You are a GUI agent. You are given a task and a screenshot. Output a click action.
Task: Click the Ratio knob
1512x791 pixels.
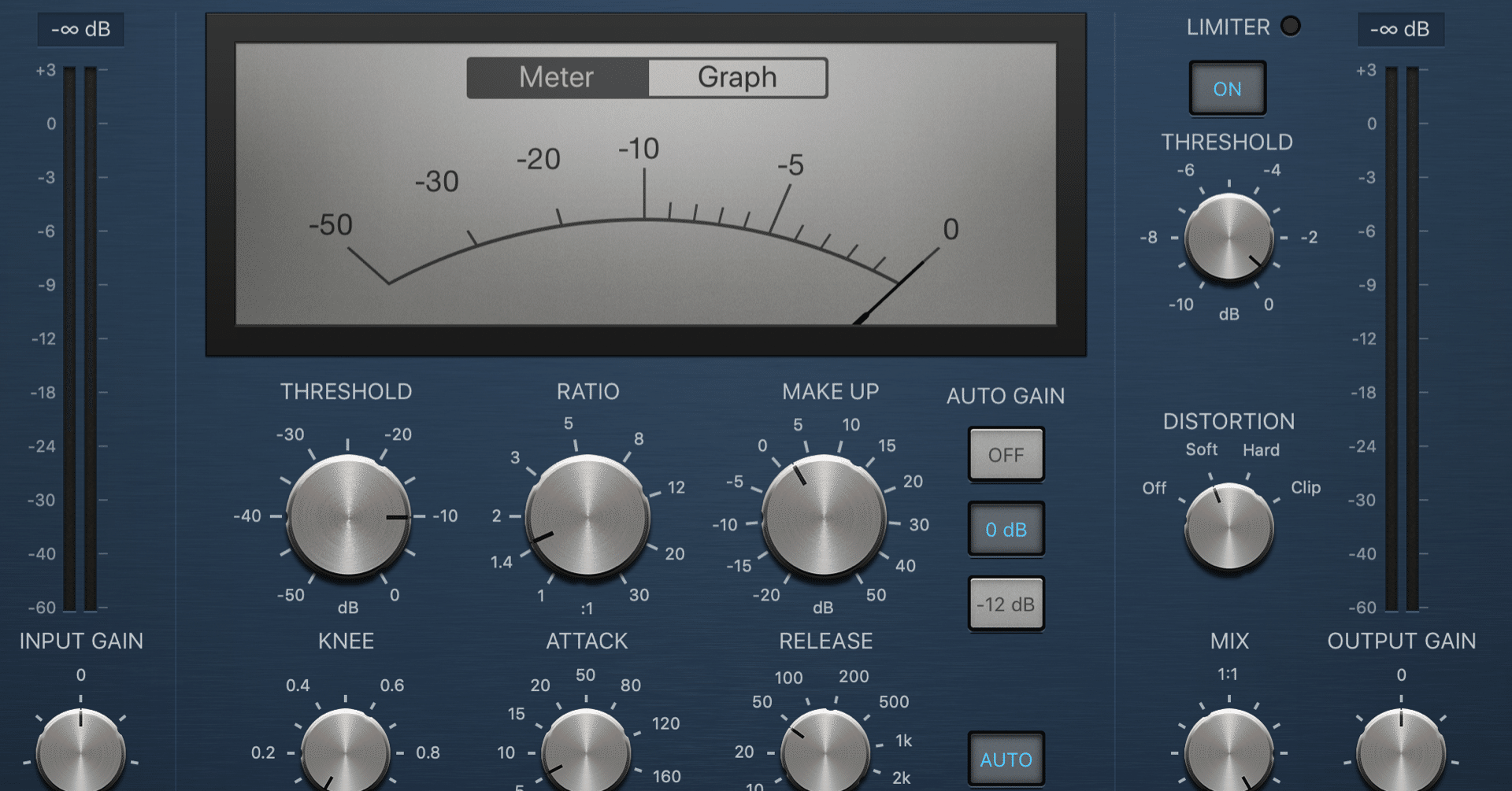pyautogui.click(x=587, y=516)
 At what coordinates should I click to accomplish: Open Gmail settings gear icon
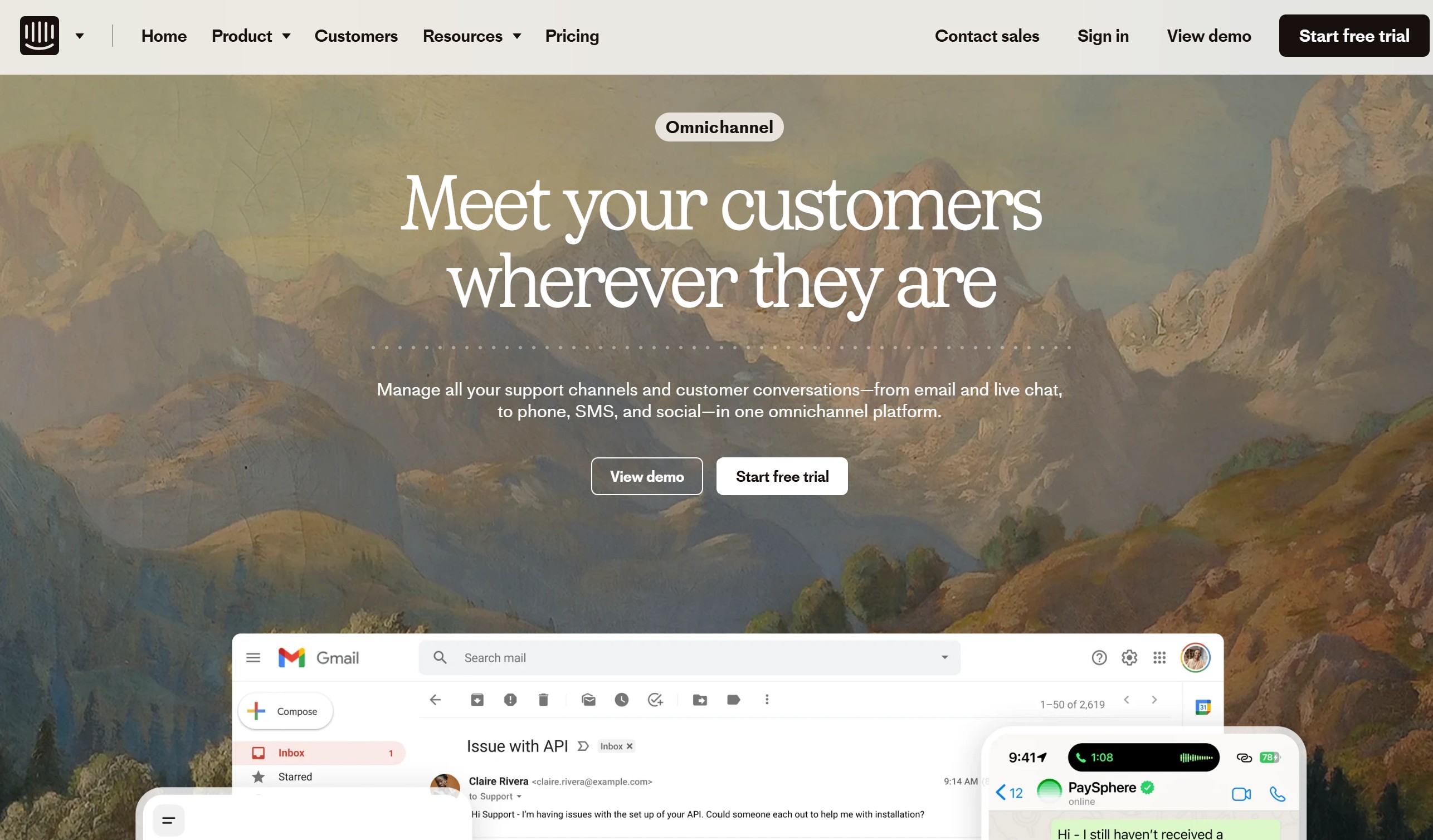[x=1129, y=657]
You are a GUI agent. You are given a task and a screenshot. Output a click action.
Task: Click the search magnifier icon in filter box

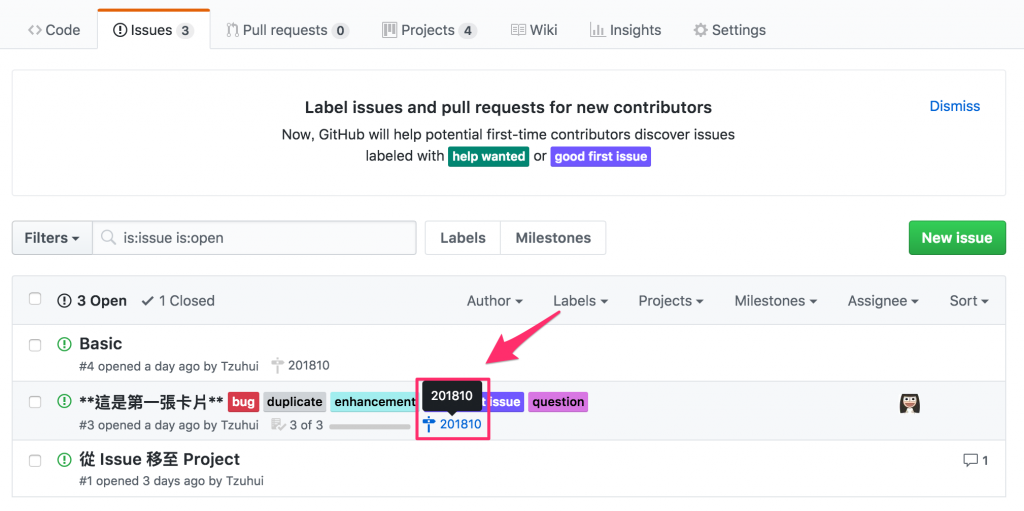pyautogui.click(x=108, y=238)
_ _ _ _
For each entry, repeat its text exactly and leave out any picture it holds.

You are a GUI agent. You are given a task and a screenshot. Output a click action.
Task: Click the Ratio knob
1512x791 pixels.
pyautogui.click(x=587, y=516)
 At what coordinates should I click to accomplish: Open Gmail settings gear icon
[x=1129, y=657]
You are a GUI agent. You are given a task and a screenshot. Output a click action.
Task: Click the search magnifier icon in filter box

pyautogui.click(x=108, y=238)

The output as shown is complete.